**THE REQUEST**: Format the lines of the material below as a numbered list, from the line containing "Given: Click the 账户信息 section heading" through the line containing "will click(364, 430).", both included. Omit any blank lines.

Text and element pointing records:
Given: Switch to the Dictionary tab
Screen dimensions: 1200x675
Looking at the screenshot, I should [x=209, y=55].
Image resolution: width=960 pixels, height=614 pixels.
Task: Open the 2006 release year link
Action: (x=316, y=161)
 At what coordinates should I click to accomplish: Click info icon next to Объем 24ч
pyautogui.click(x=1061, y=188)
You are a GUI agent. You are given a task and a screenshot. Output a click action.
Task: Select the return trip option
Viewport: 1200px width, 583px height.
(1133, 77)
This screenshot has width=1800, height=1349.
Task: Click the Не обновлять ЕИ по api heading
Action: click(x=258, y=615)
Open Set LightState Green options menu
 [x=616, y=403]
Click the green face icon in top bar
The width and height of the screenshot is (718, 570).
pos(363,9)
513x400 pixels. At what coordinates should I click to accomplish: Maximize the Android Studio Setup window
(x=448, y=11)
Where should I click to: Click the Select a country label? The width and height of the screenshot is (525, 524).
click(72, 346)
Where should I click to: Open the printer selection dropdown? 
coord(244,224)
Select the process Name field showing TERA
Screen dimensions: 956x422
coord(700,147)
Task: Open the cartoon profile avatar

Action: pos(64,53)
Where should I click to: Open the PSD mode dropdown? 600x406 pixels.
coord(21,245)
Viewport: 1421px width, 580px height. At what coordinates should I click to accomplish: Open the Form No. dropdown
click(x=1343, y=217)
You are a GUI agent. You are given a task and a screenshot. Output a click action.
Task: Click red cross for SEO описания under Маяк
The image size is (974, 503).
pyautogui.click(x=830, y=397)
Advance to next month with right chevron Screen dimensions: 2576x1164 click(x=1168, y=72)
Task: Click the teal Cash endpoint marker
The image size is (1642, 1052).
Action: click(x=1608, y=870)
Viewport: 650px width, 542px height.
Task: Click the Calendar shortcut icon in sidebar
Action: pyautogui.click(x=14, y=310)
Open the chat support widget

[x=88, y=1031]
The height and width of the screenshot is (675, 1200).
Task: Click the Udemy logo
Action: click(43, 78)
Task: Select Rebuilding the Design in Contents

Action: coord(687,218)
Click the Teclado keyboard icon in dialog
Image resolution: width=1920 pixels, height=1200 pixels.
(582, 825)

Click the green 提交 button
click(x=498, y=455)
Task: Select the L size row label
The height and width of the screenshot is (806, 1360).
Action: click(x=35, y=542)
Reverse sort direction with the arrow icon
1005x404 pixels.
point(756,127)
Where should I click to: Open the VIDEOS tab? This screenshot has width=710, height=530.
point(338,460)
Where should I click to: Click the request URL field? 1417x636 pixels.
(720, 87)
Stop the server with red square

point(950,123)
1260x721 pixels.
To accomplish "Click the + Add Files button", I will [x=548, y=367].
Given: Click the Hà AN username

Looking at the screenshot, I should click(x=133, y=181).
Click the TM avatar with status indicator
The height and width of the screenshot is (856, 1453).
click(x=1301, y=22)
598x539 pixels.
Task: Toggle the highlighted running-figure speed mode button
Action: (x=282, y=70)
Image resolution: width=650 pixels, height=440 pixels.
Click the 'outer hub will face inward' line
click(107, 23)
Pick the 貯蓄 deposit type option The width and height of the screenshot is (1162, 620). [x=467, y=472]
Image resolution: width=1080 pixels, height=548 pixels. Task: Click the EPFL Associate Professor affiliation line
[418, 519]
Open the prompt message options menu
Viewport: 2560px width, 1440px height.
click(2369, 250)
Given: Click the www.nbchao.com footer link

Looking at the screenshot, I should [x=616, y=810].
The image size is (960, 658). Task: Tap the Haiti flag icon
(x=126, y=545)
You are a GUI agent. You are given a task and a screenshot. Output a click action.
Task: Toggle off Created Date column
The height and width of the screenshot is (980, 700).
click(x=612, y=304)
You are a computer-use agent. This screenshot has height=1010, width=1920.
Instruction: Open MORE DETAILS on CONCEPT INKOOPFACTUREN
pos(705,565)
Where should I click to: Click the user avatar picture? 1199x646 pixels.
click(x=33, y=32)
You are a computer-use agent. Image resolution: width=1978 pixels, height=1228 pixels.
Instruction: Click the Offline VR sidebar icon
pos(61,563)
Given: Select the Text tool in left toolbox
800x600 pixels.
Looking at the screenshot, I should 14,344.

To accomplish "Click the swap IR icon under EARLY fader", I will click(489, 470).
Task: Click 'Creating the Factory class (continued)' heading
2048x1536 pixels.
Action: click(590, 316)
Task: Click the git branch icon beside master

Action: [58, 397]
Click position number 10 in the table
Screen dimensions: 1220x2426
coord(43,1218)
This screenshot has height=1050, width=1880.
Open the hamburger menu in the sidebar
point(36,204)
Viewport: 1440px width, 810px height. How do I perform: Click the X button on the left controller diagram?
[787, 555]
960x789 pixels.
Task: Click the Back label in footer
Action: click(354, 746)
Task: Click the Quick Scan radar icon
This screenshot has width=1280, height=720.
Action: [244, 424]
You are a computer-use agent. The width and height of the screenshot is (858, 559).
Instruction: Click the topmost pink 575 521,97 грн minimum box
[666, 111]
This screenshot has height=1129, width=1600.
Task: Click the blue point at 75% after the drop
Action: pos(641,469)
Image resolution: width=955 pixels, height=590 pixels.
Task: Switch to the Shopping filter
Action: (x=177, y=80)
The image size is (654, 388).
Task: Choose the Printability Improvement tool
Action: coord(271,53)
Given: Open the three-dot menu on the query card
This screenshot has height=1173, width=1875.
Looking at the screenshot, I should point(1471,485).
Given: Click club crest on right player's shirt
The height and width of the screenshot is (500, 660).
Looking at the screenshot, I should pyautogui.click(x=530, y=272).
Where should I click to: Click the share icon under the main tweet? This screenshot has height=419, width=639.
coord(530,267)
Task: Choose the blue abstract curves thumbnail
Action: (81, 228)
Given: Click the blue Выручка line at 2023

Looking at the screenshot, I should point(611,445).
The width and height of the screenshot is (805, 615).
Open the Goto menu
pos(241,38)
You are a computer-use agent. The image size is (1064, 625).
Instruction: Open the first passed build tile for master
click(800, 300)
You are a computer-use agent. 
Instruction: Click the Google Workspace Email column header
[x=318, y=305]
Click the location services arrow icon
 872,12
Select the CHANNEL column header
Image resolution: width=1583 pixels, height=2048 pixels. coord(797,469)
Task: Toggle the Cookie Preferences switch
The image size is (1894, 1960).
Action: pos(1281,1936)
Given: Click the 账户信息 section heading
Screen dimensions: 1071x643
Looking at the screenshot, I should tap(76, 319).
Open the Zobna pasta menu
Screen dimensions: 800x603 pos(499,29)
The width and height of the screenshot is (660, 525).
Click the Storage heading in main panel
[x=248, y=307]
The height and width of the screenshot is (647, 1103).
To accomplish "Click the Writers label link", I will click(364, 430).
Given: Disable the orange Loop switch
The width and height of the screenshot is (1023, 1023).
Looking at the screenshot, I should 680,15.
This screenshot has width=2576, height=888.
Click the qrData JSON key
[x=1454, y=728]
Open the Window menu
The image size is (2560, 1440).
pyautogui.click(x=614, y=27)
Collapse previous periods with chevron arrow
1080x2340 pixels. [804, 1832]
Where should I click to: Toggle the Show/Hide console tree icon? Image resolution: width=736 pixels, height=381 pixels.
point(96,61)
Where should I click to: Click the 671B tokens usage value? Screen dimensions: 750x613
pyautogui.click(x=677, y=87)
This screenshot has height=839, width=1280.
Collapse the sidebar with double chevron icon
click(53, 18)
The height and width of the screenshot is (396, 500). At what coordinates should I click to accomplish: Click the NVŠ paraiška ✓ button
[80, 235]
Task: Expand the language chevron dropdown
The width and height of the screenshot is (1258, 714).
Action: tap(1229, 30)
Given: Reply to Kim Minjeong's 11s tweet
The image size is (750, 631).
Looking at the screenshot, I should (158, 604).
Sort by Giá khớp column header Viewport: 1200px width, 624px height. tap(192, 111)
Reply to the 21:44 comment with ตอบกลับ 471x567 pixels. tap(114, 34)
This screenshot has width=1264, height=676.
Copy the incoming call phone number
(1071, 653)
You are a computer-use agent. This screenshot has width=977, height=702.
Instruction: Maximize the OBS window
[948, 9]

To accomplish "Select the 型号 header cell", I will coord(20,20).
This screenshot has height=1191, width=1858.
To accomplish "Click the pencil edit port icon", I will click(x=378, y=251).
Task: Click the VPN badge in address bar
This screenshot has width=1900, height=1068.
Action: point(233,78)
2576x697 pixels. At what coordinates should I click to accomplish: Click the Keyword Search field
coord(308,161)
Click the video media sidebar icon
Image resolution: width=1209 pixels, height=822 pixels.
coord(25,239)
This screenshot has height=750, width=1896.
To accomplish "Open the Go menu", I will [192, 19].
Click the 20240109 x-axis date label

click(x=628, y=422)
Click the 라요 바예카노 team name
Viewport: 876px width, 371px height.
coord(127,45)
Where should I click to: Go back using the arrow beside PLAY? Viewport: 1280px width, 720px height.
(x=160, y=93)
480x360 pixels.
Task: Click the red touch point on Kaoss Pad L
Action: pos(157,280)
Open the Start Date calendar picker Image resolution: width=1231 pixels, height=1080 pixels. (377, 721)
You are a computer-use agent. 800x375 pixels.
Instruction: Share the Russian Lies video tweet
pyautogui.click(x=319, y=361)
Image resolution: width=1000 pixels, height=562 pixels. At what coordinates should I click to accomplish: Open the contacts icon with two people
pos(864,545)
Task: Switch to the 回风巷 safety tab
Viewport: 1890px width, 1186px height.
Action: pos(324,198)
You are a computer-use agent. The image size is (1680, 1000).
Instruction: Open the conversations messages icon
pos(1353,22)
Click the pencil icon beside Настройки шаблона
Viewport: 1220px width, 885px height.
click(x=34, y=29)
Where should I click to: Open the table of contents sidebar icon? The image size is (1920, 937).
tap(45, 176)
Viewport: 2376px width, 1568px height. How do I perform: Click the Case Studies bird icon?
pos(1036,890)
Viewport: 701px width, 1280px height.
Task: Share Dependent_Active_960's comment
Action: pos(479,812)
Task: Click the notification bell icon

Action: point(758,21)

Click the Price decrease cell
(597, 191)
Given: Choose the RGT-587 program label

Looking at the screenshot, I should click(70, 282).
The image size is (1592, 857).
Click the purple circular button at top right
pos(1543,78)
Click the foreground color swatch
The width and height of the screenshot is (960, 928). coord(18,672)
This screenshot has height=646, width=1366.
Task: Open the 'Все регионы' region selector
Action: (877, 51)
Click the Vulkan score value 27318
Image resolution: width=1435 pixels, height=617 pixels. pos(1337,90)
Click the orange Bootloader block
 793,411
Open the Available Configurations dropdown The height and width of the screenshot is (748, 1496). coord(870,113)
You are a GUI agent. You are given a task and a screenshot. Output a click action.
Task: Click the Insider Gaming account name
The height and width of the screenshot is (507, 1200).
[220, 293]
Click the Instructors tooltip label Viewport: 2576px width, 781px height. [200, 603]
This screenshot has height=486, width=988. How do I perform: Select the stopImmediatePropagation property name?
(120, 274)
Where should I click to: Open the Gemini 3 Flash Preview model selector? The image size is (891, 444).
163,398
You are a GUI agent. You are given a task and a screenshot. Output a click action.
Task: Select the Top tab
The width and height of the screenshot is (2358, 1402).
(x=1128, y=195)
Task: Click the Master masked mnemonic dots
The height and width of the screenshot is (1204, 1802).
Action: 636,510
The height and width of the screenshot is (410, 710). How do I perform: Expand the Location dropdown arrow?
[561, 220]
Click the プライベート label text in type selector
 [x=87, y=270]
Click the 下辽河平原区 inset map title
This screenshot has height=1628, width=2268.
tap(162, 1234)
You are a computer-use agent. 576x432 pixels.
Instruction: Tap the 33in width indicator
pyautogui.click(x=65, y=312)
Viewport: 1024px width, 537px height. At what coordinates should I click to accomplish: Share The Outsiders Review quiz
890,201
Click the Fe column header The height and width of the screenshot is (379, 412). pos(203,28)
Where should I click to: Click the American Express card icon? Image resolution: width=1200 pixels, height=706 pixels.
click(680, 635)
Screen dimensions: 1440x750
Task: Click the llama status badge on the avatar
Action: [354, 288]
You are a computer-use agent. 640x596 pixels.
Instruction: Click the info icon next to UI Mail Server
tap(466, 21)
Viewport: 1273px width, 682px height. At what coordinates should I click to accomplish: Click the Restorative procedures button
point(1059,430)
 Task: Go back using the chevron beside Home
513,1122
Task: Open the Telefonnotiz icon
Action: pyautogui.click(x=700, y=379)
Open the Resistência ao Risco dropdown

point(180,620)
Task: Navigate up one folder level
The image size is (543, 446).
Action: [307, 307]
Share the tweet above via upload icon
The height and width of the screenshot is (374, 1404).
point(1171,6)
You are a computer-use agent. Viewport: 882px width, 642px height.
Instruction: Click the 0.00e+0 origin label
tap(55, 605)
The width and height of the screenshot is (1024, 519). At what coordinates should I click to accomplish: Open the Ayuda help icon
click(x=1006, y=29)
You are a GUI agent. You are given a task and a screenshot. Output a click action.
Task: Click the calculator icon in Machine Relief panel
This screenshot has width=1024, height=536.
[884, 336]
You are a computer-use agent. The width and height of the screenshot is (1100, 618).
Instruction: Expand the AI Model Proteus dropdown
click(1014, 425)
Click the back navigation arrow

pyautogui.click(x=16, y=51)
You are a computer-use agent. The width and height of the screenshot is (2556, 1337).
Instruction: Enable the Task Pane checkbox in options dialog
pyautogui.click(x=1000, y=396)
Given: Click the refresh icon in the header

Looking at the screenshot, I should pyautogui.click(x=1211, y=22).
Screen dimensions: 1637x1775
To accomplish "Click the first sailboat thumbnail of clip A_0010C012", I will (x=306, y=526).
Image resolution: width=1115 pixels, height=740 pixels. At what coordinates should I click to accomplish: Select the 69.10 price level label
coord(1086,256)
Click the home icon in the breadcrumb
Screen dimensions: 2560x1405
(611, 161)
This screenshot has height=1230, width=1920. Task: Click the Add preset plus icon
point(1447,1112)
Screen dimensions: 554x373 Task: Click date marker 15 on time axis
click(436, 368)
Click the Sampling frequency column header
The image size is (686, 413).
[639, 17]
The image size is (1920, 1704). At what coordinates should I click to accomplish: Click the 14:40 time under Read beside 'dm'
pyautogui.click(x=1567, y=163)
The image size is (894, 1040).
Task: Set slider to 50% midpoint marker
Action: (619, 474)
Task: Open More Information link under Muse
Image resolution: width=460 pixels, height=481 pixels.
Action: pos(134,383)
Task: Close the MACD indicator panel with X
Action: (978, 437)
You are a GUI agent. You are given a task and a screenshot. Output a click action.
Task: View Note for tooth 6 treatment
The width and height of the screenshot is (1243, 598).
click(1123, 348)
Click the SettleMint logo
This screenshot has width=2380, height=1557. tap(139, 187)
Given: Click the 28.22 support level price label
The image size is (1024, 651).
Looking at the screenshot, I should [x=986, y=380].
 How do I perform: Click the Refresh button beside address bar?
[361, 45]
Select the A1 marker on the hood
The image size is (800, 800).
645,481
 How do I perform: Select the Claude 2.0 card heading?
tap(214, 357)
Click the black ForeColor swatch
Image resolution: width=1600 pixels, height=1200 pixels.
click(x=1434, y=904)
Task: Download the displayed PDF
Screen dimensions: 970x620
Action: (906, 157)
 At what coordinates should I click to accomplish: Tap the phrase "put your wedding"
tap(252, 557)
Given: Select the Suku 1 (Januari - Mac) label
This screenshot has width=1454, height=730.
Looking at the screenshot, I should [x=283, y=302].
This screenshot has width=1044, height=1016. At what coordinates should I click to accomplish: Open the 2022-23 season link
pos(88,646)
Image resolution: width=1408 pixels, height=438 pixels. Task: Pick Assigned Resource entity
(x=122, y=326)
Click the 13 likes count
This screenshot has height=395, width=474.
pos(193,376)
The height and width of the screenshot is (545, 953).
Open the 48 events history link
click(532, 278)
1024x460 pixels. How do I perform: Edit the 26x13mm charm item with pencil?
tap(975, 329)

**IN RESPONSE**:
1. Given: Click the 账户信息 section heading
2. Screen dimensions: 1071x643
3. Looking at the screenshot, I should tap(76, 319).
4. Open the Zobna pasta menu
5. Screen dimensions: 800x603 pos(499,29)
6. The width and height of the screenshot is (660, 525).
7. Click the Storage heading in main panel
8. [x=248, y=307]
9. The height and width of the screenshot is (647, 1103).
10. To accomplish "Click the Writers label link", I will click(364, 430).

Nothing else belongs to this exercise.